Antonin Perbòsc was a poet from Occitania, France. He was born in Labarthe, Tarn-et-Garonne in 1861 and died in 1944 in Montauban. His first job was as a primary school teacher in Comberouger, a small town 30km off Montauban, and later in Loze, near Villefranche-de-Rouergue. He'd teach his pupils about the region's traditions and cultural heritage and even formed a society for the more eager among them. The so-called societat tradicionista gathered 51 schoolgoers, both male and female, between 1900 and 1908.
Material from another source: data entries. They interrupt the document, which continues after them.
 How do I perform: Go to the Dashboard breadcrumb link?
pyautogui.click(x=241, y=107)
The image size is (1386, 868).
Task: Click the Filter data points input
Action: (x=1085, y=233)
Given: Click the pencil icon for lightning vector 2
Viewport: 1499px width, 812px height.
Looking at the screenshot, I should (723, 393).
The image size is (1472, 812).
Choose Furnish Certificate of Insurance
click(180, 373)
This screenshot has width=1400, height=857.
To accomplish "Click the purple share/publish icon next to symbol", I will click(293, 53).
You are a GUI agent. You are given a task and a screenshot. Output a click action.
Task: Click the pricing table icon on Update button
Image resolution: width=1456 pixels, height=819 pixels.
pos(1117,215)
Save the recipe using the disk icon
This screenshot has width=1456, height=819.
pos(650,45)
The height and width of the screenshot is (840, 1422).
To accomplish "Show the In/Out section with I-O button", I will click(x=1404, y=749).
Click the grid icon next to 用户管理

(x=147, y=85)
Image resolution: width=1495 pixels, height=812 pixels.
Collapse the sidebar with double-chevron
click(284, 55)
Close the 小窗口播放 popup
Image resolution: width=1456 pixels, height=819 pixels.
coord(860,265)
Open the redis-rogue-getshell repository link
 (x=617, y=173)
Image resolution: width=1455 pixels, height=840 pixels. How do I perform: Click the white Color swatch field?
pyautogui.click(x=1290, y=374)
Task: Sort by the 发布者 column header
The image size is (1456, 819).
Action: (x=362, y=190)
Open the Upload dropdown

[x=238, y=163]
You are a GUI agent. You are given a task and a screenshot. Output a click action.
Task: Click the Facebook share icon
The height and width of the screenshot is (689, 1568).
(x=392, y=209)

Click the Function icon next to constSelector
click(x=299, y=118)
The members of this club had a mission of collecting the oral patrimony around them, in other words all the Occitan songs, sayings, proverbs and tales they could come across where they lived. They'd then write them down without changing a single word. The younger pupils, who couldn't write yet, would tell what they heard and their older schoolmates would do the writing part for them. Perbòsc's innovative work was noted by folk specialists at the 1900 Congrès des traditions populaires in Paris. The tales told by the children were phonetically transcribed so as to respect the local accents and intonations, which still gave rise to tensions both with Provençal and Gascon activists who had their own views on how to better spell Occitan. These works can no longer be found.
Perbòsc also wrote poems, in magnificent style, which inspiration for he found in popular traditions.